(Extracted records)
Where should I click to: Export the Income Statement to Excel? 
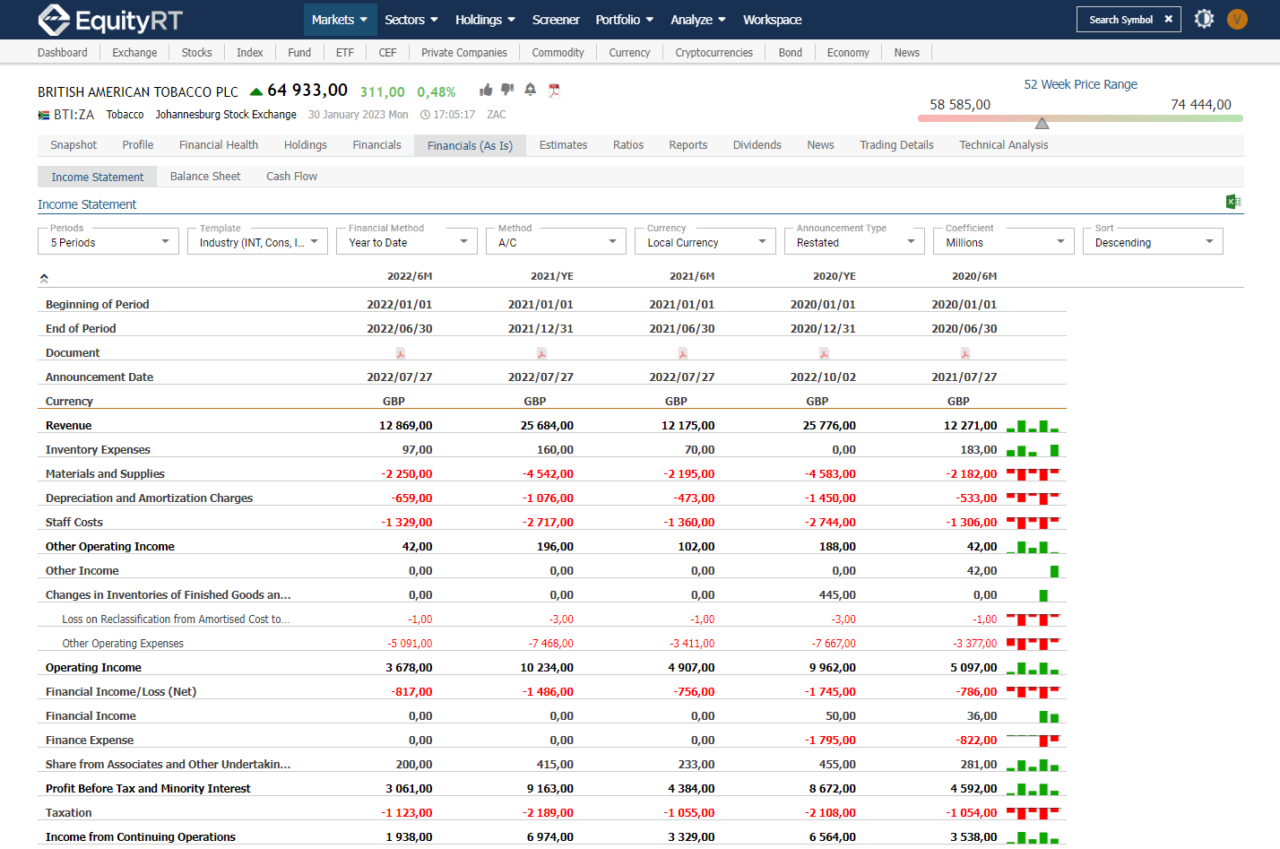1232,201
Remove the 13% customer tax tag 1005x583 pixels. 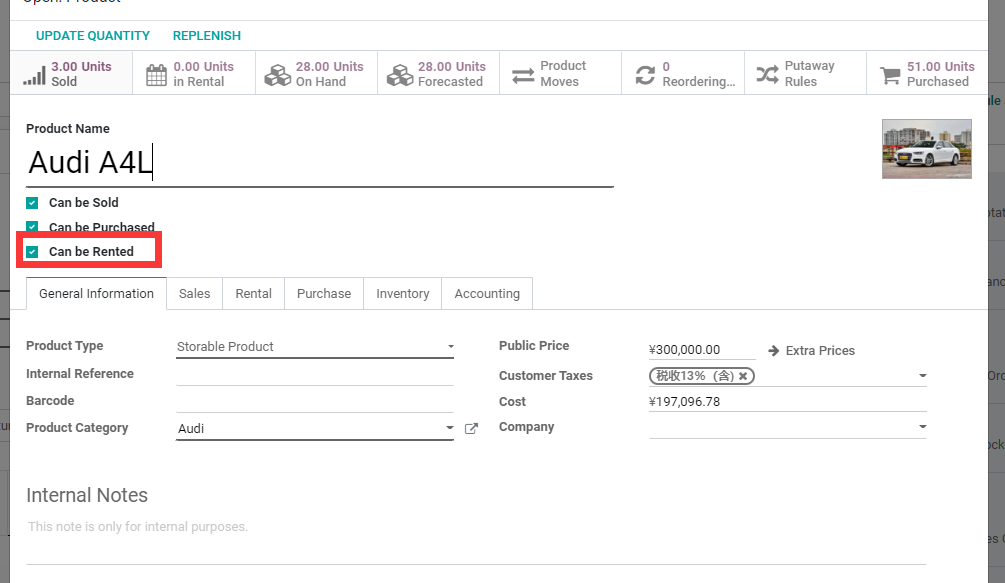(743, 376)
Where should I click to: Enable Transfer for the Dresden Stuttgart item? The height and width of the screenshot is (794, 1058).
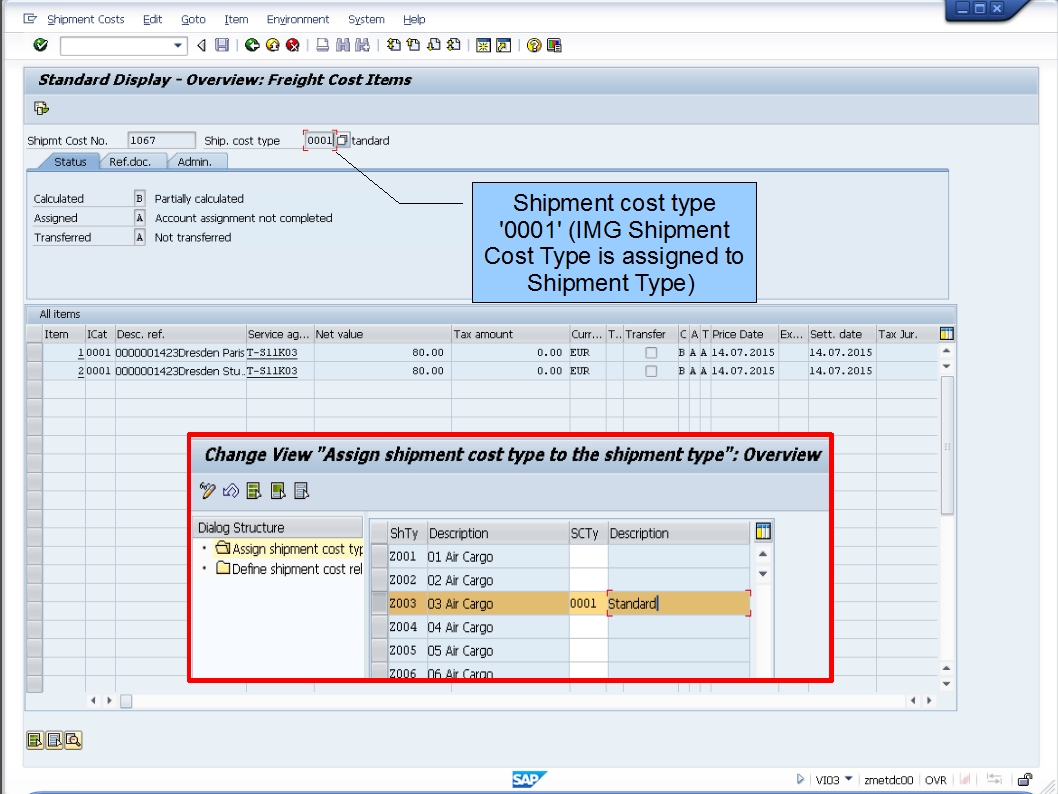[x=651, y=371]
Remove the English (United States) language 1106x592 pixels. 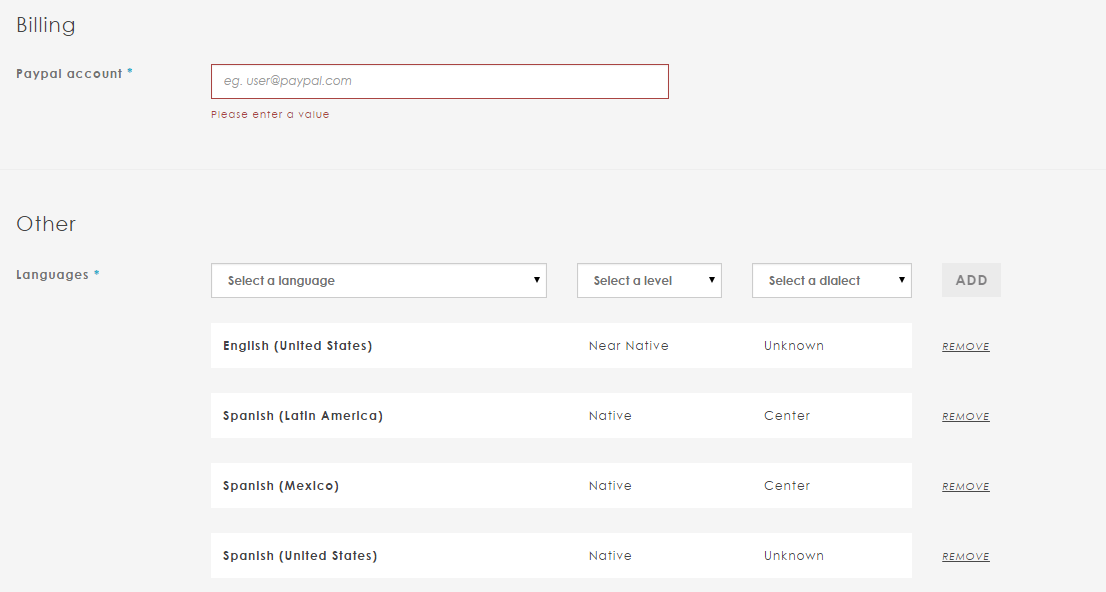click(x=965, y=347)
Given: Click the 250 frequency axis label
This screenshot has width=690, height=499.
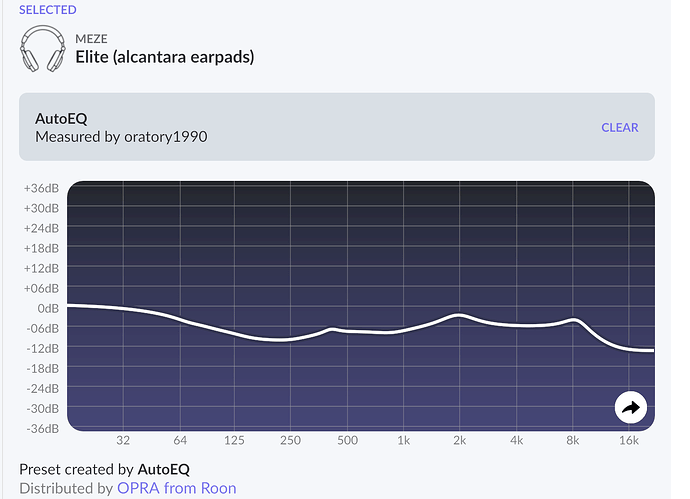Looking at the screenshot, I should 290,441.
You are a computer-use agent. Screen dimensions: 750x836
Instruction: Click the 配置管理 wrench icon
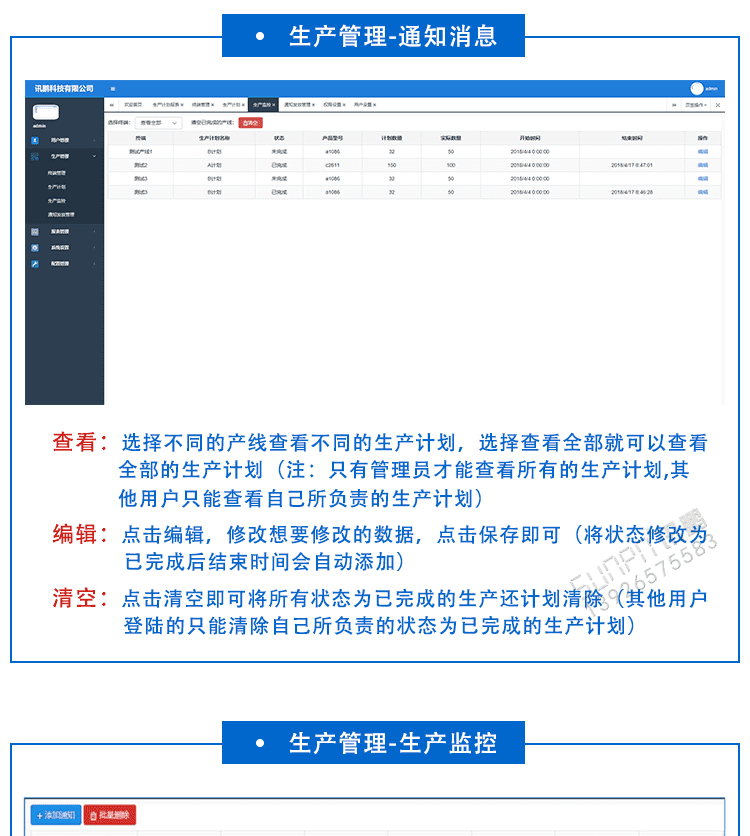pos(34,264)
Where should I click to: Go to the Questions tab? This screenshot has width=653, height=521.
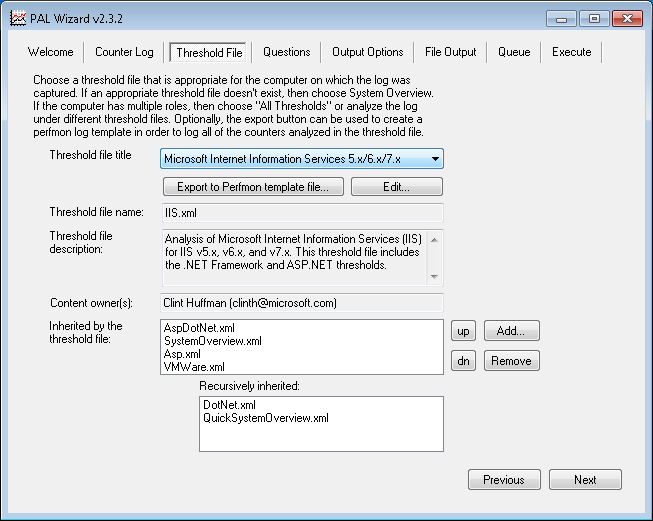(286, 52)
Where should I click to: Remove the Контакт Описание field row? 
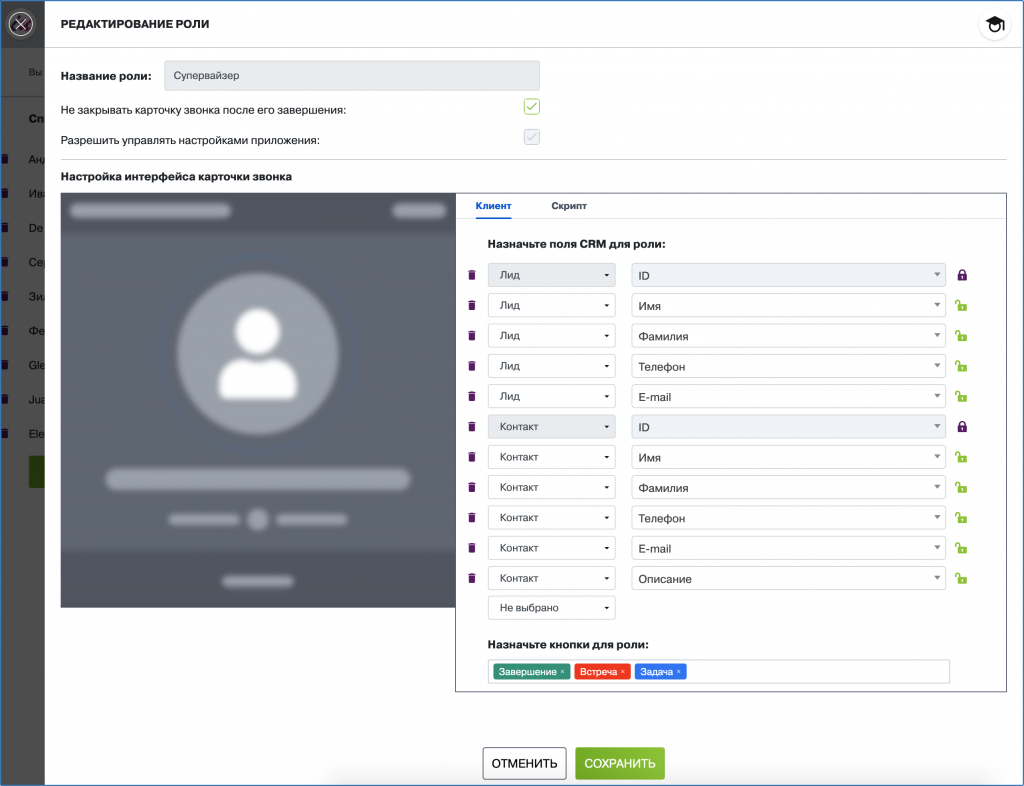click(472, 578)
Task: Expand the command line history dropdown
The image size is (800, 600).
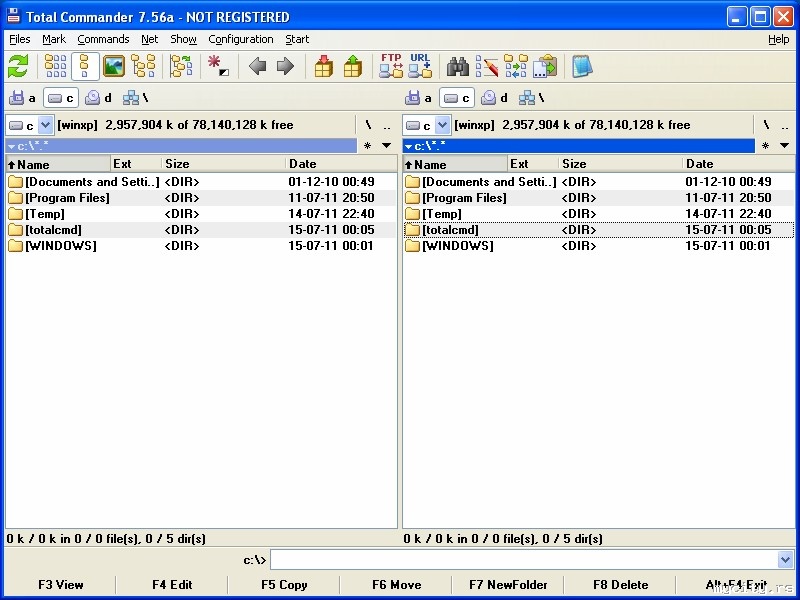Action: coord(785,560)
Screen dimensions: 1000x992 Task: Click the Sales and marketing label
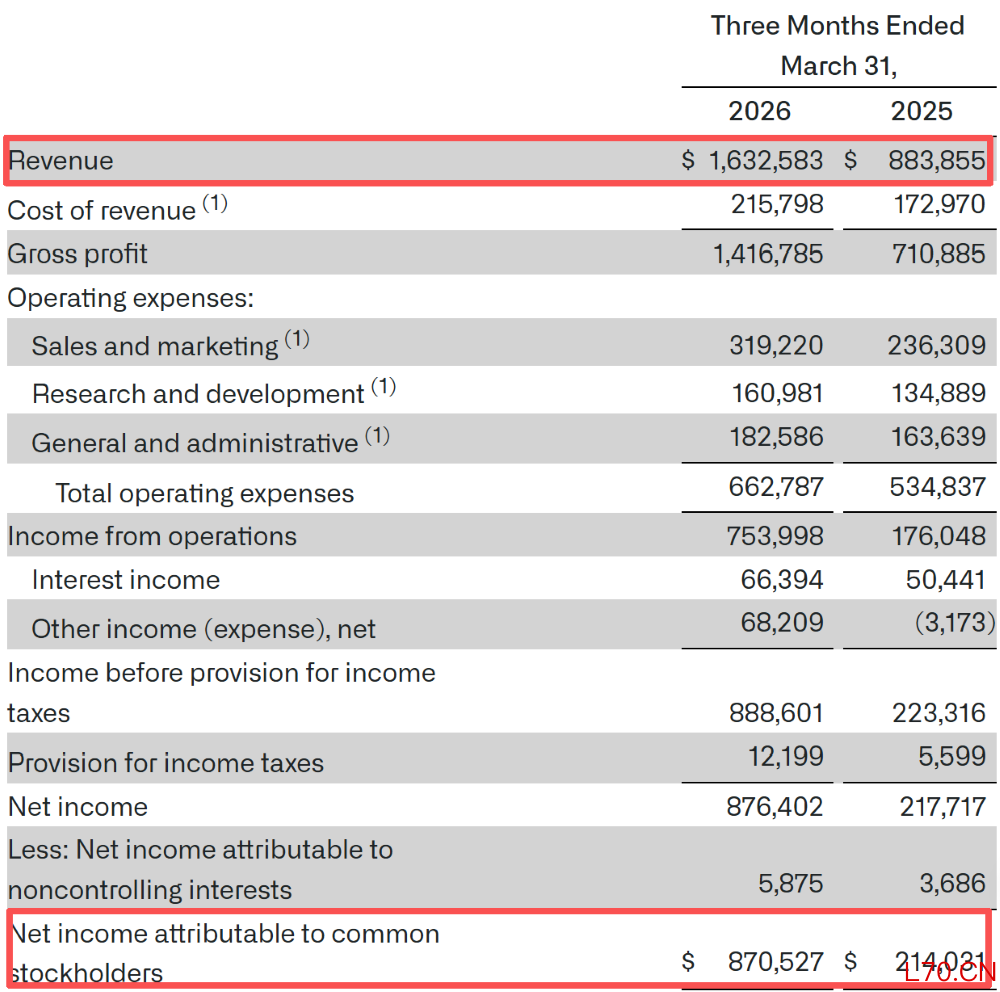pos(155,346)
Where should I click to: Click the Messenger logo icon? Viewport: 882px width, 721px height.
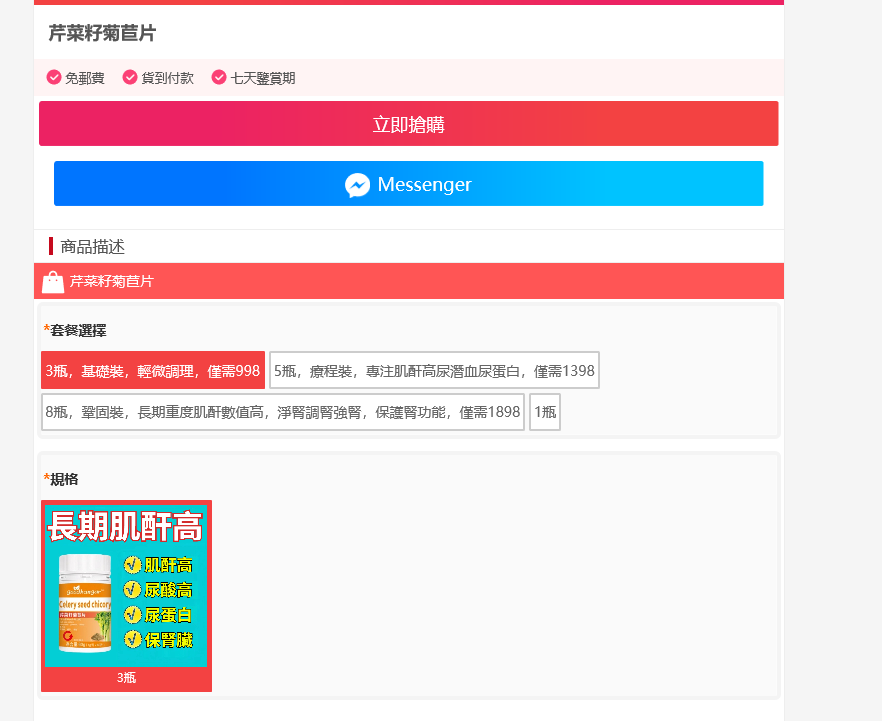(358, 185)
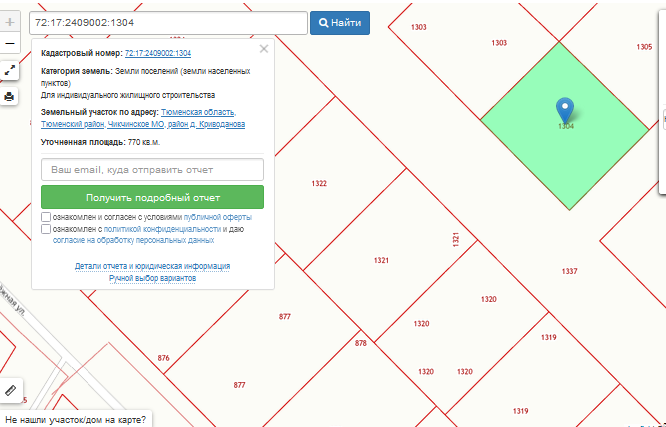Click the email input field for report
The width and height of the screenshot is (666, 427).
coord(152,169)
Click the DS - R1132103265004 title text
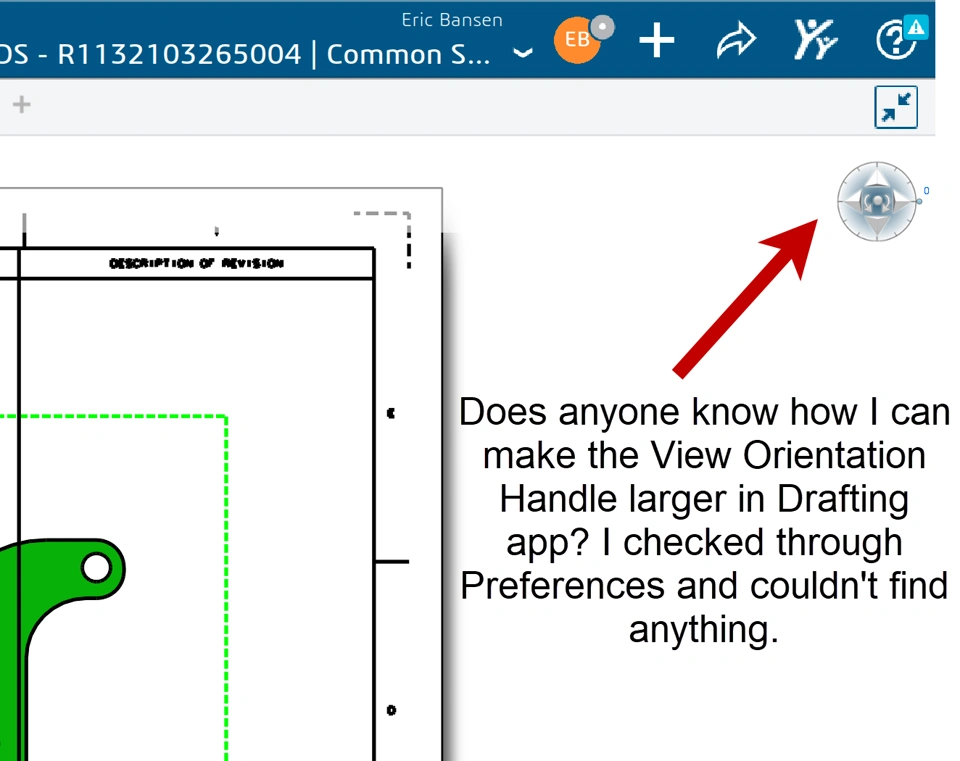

**REQUIREMENT**
From the line with "You are a computer-use" through the final line of the records above, return each line exactly and nothing else. Pictures are to be skipped.

**REPLY TO THE EXERCISE**
You are a computer-use agent. Screen dimensions: 750x836
Instruction: Click the 配置管理 wrench icon
pos(34,264)
Where should I click to: Go to the Questions tab? This screenshot has width=653, height=521.
(286, 52)
Where should I click to: Remove the Контакт Описание field row? 
click(472, 578)
Task: Expand the command line history dropdown
The image size is (800, 600).
Action: coord(785,560)
Screen dimensions: 1000x992 Task: Click the Sales and marketing label
pos(155,346)
Where should I click to: Click the Messenger logo icon? Viewport: 882px width, 721px height.
(358, 185)
Click the email input field for report
The width and height of the screenshot is (666, 427).
coord(152,169)
Click the DS - R1132103265004 title text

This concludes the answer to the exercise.